Baking Soda is also known commonly by a few other names such as sodium bicarbonate, bicarbonate of soda and bicarb soda.
You can use baking soda in a recipe (rather than baking powder) when there is an acid included in the recipe such as vinegar, yogurt, or even cocoa powder.
Are Baking Powder And Baking Soda The Same Thing? No!
First of all, it is important to understand that they are both chemical leavening agents that generate gas, which create air bubbles. These air bubbles help dough to grow and become fluffy (that texture that many of us look for in our cakes and other baked goods).
Baking powder is the result of mixing baking soda with a powdered acid ingredient - most commonly cream of tartar or tartaric acid. Baking powder needs both liquid and heat to activate, so it gives us a little more time before putting it in the oven compared to baking soda as the rising action won’t start taking effect until the heat of the oven or cooking process. If used in excess, this ingredient can leave a sour taste in your dough.
Many baking powders you can buy today actually contain the "double yeast" effect, which means that they combine two chemical reactions that occur in succession. The first is an air-building reaction when dry and wet ingredients are mixed together, and the other appears when the mixture is heated.
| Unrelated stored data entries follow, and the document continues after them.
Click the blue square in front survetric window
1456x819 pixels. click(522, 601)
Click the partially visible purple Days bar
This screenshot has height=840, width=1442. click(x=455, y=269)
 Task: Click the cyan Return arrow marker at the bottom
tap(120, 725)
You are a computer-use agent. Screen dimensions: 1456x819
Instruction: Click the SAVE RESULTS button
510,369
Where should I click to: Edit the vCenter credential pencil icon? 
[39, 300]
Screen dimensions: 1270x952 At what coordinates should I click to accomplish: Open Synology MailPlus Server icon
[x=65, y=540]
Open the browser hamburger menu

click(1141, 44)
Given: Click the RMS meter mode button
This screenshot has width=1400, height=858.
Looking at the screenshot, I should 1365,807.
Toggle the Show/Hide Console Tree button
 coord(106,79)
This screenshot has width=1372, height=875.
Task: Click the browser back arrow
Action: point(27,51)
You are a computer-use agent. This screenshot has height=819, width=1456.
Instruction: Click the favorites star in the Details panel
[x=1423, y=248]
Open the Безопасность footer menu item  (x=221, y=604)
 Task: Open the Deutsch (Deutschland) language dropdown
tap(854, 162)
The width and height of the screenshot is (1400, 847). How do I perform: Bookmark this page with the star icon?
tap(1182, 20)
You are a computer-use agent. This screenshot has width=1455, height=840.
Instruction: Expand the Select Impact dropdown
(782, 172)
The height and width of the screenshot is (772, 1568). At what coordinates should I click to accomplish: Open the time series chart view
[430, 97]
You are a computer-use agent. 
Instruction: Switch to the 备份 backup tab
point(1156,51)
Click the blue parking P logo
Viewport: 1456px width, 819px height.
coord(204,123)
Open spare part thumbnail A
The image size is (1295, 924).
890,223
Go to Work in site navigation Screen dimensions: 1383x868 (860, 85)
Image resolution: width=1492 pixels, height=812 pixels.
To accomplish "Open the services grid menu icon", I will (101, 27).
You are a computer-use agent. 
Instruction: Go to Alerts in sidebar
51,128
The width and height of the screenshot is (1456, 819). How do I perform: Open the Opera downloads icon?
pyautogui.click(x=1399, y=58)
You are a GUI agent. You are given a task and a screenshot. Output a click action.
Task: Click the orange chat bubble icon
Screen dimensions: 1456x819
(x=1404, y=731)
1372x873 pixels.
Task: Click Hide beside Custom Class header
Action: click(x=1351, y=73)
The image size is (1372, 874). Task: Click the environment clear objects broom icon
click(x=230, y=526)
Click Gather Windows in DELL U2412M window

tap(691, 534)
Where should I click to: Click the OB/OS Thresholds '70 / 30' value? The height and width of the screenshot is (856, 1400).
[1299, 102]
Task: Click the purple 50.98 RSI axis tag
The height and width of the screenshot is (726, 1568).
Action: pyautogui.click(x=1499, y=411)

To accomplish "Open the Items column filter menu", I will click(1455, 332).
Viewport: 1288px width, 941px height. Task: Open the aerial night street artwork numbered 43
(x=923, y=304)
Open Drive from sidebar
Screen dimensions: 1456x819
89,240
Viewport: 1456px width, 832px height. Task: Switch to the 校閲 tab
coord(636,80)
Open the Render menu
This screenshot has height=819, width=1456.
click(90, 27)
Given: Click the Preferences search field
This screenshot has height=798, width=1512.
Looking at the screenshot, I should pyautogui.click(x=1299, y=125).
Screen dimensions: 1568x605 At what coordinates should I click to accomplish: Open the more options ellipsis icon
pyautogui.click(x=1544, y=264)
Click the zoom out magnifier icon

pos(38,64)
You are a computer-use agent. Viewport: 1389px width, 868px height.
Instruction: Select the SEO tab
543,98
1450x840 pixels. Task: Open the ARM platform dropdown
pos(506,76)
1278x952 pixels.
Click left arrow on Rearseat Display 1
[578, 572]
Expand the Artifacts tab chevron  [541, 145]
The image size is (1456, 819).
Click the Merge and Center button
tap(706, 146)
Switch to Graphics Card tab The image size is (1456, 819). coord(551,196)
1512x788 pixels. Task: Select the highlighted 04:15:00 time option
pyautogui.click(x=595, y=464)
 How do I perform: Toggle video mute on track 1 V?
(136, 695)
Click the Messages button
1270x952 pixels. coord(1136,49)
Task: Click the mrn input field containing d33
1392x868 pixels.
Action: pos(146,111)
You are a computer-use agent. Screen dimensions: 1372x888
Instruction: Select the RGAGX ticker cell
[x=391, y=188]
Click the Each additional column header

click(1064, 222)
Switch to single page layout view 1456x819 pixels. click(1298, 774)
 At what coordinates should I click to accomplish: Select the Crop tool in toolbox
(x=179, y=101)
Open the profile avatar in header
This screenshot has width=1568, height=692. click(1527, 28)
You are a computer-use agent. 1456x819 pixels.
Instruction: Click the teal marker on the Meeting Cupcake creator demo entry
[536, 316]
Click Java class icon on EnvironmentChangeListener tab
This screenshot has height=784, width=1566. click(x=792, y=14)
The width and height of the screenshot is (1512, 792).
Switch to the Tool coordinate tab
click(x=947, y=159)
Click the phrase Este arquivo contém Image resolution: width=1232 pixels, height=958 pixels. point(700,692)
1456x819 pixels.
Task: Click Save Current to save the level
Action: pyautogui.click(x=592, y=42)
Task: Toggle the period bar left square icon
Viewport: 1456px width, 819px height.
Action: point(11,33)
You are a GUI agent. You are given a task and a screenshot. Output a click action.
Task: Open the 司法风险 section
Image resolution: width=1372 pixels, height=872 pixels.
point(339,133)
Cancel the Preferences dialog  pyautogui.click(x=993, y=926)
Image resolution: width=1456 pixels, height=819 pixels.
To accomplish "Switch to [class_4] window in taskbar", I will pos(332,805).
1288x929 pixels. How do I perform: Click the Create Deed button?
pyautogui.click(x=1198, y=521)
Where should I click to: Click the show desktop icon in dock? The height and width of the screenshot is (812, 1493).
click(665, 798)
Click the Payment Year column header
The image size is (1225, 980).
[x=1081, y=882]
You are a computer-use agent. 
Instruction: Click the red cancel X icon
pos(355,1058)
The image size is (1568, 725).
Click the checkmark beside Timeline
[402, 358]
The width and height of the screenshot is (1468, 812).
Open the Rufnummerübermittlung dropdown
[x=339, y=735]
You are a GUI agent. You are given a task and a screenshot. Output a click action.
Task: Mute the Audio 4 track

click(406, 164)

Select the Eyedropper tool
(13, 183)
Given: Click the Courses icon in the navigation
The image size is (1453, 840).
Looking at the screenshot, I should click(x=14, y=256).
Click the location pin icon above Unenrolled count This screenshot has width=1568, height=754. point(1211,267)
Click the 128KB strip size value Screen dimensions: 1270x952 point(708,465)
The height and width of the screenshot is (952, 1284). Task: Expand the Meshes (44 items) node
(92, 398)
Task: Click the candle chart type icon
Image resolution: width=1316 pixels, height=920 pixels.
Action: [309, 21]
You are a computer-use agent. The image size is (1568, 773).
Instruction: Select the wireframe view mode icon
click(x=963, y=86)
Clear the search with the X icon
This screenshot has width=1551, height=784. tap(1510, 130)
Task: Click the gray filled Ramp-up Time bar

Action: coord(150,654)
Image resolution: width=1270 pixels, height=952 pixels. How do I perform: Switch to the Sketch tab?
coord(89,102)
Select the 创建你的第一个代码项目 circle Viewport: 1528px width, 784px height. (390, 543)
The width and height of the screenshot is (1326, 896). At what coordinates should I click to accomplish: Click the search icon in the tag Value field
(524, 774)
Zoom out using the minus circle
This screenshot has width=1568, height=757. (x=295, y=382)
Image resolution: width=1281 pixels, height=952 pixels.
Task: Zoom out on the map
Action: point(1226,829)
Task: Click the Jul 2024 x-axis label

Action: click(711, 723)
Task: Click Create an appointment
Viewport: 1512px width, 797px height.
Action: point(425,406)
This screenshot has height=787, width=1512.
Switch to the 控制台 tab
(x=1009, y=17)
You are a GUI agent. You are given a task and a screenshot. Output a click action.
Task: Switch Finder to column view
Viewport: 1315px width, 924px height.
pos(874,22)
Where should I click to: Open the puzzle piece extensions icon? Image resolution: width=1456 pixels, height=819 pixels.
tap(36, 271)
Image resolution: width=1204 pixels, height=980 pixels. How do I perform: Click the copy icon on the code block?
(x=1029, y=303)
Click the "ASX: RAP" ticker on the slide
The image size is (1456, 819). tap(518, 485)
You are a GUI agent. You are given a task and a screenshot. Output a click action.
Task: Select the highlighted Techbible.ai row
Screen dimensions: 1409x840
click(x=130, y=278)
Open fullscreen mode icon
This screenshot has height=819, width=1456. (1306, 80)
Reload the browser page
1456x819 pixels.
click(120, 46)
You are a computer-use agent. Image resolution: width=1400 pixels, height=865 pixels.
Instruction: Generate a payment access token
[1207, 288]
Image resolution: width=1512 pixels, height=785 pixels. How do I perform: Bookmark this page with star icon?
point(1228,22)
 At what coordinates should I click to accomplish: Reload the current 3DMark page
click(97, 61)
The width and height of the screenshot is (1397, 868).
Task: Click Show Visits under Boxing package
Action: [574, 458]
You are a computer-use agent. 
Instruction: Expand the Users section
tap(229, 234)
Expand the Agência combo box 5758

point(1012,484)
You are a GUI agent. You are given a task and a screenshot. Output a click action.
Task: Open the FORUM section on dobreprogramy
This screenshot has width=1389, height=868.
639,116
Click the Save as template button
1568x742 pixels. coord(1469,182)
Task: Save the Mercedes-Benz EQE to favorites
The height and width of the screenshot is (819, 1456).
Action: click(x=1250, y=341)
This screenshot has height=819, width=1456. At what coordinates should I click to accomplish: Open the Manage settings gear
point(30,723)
For its part, Baking Soda is much more powerful than baking powder and is activated when it is accompanied by liquid and an acid. This acid can be buttermilk, vinegar, fruit juice, or chocolate, among others.
The bicarbonate effect begins once it comes into contact with the acid and the preparation liquid, so it must be immediately placed in the oven to avoid losing fluffiness. This ingredient also affects the flavor of the dough since it neutralizes the acidity a bit.
If the baking soda is not neutralized by an acid, it will increase the cake's brown or golden color. That's why many times in a recipe, the two ingredients are listed: baking soda for browning and baking powder for rising. The golden effect is also essential in the flavor; it leaves caramelized notes that help perceive flavors.
Now that you know the science behind these two ingredients, the next time you want to make a cake, some cookies, or some muffins, be careful when substituting these products. Before preparing a recipe, I recommend that you always check which of the two ingredients it contains; if it only contains baking soda, make sure that it also includes a type of acid to start the acid-base reaction.
On the other hand, if a recipe only calls for baking powder, the acidity doesn't matter so much as the acid is already present in the powder (from the cream of tartar).
Therefore, it is not recommended to substitute baking soda for baking powder (or vice versa) because it can change your recipes' flavor or stop working correctly. But, depending on what you are cooking, you might get away with it!
If the recipe calls for baking powder but you’ve only got baking soda, add some cream of tartar to your baking soda and you’ve made your own baking powder!